Aristide Maillol
French (1861-1944)
Born in Banyuls-sur-Mer in the French Pyrenees in 1861, painter, sculptor and printmaker Aristide Maillol studied at the École des Beaux Arts in Paris under Jean-Léon Gérôme and Alexandre Cabanel. Encouraged by his contemporary Paul Gauguin, Maillol opened a tapestry workshop in Banyuls in 1893 and produced works that gained him wide acclaim. By 1895, he abandoned his tapestry work to concentrate on sculpture, woodcuts and printmaking. Maillol was a member of Les Nabis, a group of Post-Impressionist artists influenced by the decorative elements of Art Nouveau.
In 1902, art dealer Ambroise Vollard provided Maillol with his first exhibition and two years later his works were included in a publication by Julius Meier-Graefe and led to the acquaintance of his most important patron, the German art collector Harry Graf Kessler. Maillol exhibited at the Salon d’Automne, Salon des Beaux-Arts, Kunsthalle Basel and Petit Palais in Paris as well as at the Armory Show in New York and Alfred Flechtheim Gallery in Berlin, among others.
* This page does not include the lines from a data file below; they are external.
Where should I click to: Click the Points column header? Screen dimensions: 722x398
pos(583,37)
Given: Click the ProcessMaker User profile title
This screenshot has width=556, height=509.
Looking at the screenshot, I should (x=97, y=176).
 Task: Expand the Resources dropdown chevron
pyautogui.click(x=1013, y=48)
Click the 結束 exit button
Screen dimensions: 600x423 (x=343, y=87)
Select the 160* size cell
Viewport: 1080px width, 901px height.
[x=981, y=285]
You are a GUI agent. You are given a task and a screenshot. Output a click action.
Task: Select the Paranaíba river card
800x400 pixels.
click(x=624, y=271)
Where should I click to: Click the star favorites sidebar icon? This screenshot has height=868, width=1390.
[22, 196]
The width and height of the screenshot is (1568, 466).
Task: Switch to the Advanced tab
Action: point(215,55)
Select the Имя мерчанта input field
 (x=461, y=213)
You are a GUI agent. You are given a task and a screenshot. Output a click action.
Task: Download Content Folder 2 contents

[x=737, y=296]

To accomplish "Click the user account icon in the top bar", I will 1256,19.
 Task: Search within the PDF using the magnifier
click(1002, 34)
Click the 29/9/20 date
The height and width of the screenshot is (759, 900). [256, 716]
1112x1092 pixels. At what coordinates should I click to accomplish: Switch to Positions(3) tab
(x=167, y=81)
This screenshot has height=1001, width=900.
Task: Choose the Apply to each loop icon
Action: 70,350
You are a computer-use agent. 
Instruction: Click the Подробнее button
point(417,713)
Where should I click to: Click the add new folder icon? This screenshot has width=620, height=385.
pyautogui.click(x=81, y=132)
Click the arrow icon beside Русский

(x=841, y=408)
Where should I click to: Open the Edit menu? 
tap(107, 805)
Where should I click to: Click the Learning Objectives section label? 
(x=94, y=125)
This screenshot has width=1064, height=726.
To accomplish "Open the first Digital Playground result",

He made numerous woodcut illustrations and prints for the work of poets such as Virgil and Ovid.
Maillol’s works are held in the collections of nearly every major museum worldwide including the Metropolitan Museum of Art, Art Institute of Chicago, Musée d’Orsay Fine Arts Museums of San Francisco, National Gallery of Art, Washington D.C., Solomon R. Guggenheim Museum, Museum of Modern Art, New York, Tate Gallery, London, National Galleries of Scotland, Hermitage Museum, St. Petersburg, Russia, Royal Museums of Fine Arts of Belgium and Museum of Fine Arts, Boston, among others.